Africa: Inclusion of Private Sector in Health Investment Critical
By Mary Hearty
Africa is increasingly recognizing health as a key aspect of human and economic development with countries increasing investment in actions and reforms to improve health outcomes.
With regards to this, leaders across the region have emphasized the need to strengthen public-private partnerships in order to scale up financing for health.
“We need to talk with each other, we need to have a regional integration within our healthcare system to promote investment in healthcare industries to collaborate with the member states and stakeholders in strengthening the capacity of our institutions to quickly and effectively control disease threats,” Dr Amany Asfour, President of the Africa Union Business Council highlighted during the Africa Union Private Sector Investment in Health Dialogue in Nairobi, Kenya.
“This is the time that we need business linkages among ourselves in order to make Africa a free trade area, but this will never happen without the private sector.”
Dr Asfour stated that health in Africa is a huge cornerstone for development, and so, there is need to identify business and investment opportunities in the health sector as the continent has a lot of investors and financing but lacks understanding on what the investment is and how this can be done.
“It is really about how we focus ourselves to manufacture our own vaccines, pharmaceuticals, promote our scientific research and technology and link it with industrialization because until we do that, we go nowhere. We can achieve this through collaboration between the public and private sectors,” she explained.
She further noted that it is time Africa leverages on the existing scientific research institutions and universities, and invest in African brains in research and innovation in the commercialization of pharmaceuticals and manufacturing of our own vaccines, pointing out that at the moment, research done are commercialized outside Africa.
In addition Dr. Asfour observed that there are several pharmaceuticals on the continent yet medical supplies are imported.
Dr Amit Thakker, Chairperson of the African Healthcare Federation, one of the delegates during the dialogue also called for collaboration between the public and private sector.
He noted that Africans can compete amongst themselves but should collaborate to become a global force in the areas that each is good at. “This is the beginning of the public-private dialogue and the goodwill that is going to change lives of the people on the continent,” Dr Thakker said.
“The only way to make healthcare indicators improve across the 1.3 billion population is not to leave out half the team. Almost half of the care and services are provided by the private sector in Africa. It is important that both private and public sector work together to lift the burden of diseases.”

ASSIGNMENT 1. From the article on private-sector health investment, print the passage between "Dr Amit Thakker, Chairperson" and "Dr Thakker said.", inclusive.
ASSIGNMENT 2.
Answer these questions from the article on private-sector health investment:
(a) What position does Dr Amany Asfour hold?
(b) In which city and country was the dialogue held?
(c) According to Dr Amit Thakker, what share of care and services in Africa is provided by the private sector?

SUPPLIED MATERIAL.

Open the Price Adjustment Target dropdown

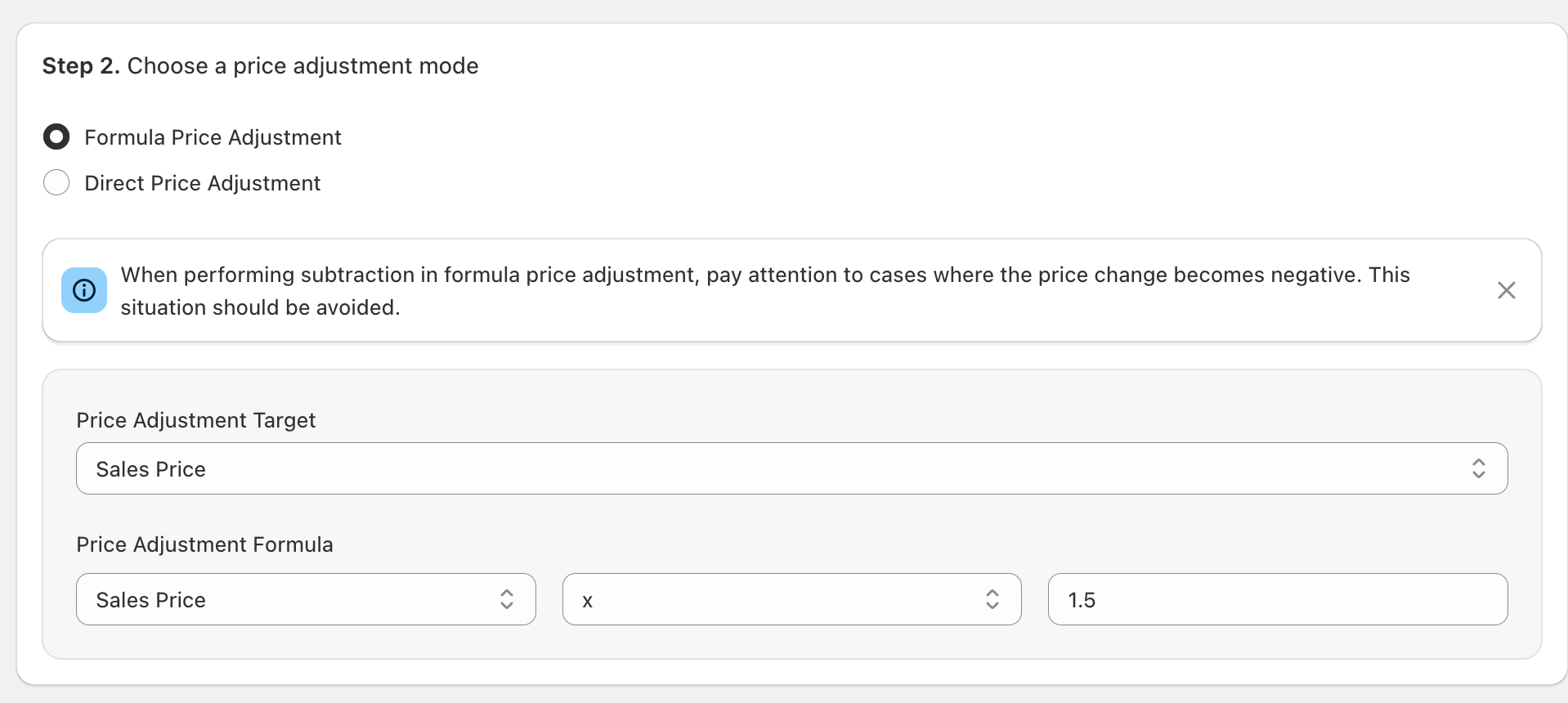point(791,468)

TASK SOLUTION 1.
Dr Amit Thakker, Chairperson of the African Healthcare Federation, one of the delegates during the dialogue also called for collaboration between the public and private sector.
He noted that Africans can compete amongst themselves but should collaborate to become a global force in the areas that each is good at. “This is the beginning of the public-private dialogue and the goodwill that is going to change lives of the people on the continent,” Dr Thakker said.

TASK SOLUTION 2.
(a) President of the Africa Union Business Council
(b) Nairobi, Kenya
(c) Almost half